The Synthesis and Characterization of Aromatic Hybrid Anderson-Evans POMs and their Serum Albumin Interactions: The Shift from Polar to Hydrophobic Interactions.

Abstract

Four aromatic hybrid Anderson polyoxomolybdates with Fe3+ or Mn3+ as the central heteroatom have been synthesized by using a pre-functionalization protocol and characterized by using single-crystal X-ray diffraction, FTIR, ESI-MS, 1H NMR spectroscopy, and elemental analysis. Structural analysis revealed the formation of (TBA)3[FeMo6O18{(OCH2)3CNHCOC6H5}2]⋅3.5 ACN (TBA-FeMo6-bzn; TBA=tetrabutylammonium, ACN=acetonitrile, bzn=TRIS-benzoic acid alkanolamide, TRIS–R=(HOCH2)3C–R)), (TBA)3[FeMo6O18{(OCH2)3CNHCOC8H7}2]⋅2.5 ACN (TBA-FeMo6-cin; cin=TRIS-cinnamic acid alkanolamide), (TBA)3[MnMo6O18{(OCH2)3CNHCOC6H5}2]⋅3.5 ACN (TBA-MnMo6-bzn), and (TBA)3[MnMo6O18{(OCH2)3CNHCOC8H7}2]⋅2.5 ACN (TBA-MnMo6-cin). To make these four compounds applicable in biological systems, an ion exchange was performed that gave the water-soluble (up to 80 mm) sodium salts Na3[FeMo6O18{(OCH2)3CNHCOC6H5}2] (Na-FeMo6-bzn), Na3[FeMo6O18{(OCH2)3CNHCOC8H7}2] (Na-FeMo6-cin), Na3[MnMo6O18{(OCH2)3CNHCOC6H5}2] (Na-MnMo6-bzn), and Na3[MnMo6O18{(OCH2)3CNHCOC8H7}2] (Na-MnMo6-cin).
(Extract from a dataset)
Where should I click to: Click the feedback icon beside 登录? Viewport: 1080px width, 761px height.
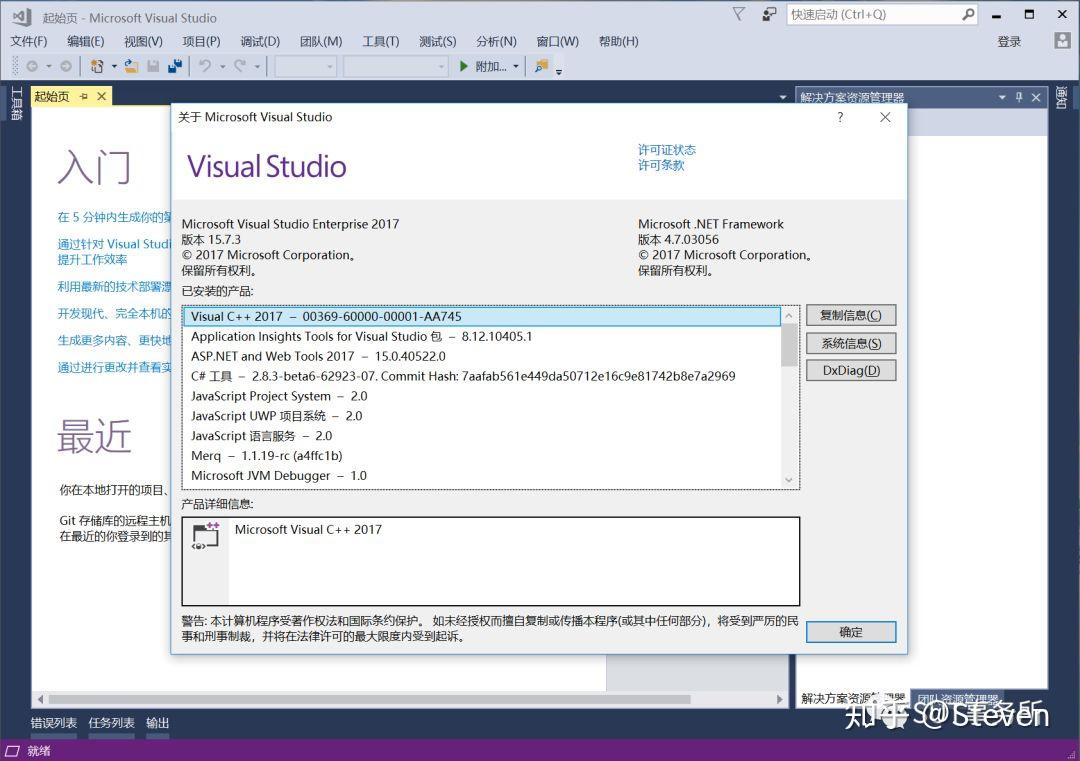1062,41
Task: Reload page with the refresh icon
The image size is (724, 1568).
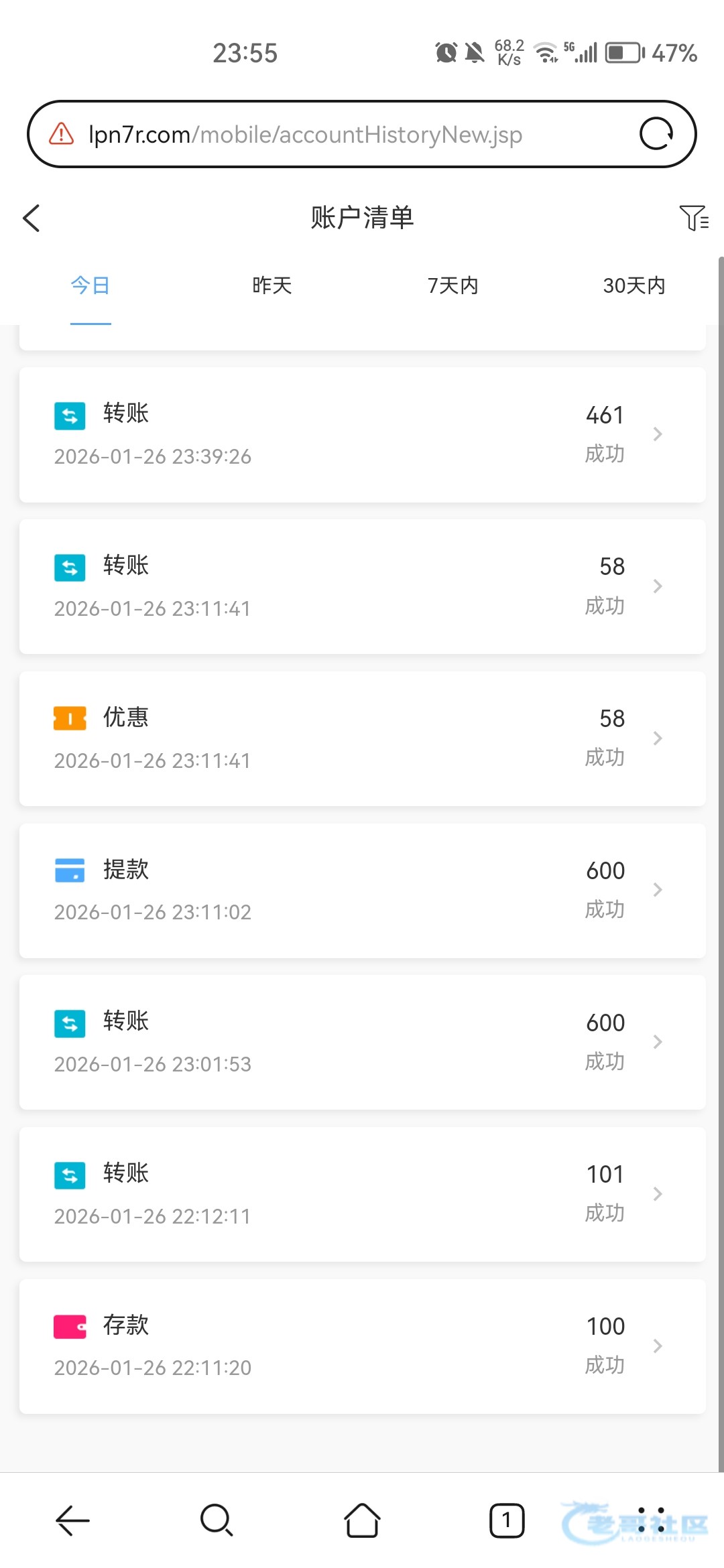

The hydrolytic stability of the sodium salts was examined by applying ESI-MS in the pH range of 4 to 9. Sodium dodecylsulfate–polyacrylamide gel electrophoresis (SDS-PAGE) showed that human and bovine serum albumin (HSA and BSA) remain intact in solutions that contain up to 100 equivalents of the sodium salts over more than 4 d at 20 °C. Tryptophan (Trp) fluorescence quenching was applied to study the interactions between the sodium salts and HSA and BSA at pH 5.5 and 7.4. The quenching constants were extracted by using Stern–Volmer analysis, which suggested the formation of a 1:1 POM–protein complex in all samples. It is suggested that the aromatic hybrid POM approaches subdomain IIA of HSA and exhibits hydrophobic interactions with its hydrophobic tails, whereas the Anderson core is stabilized through electrostatic interactions with polar amino acid side chains from, for example, subdomain IB.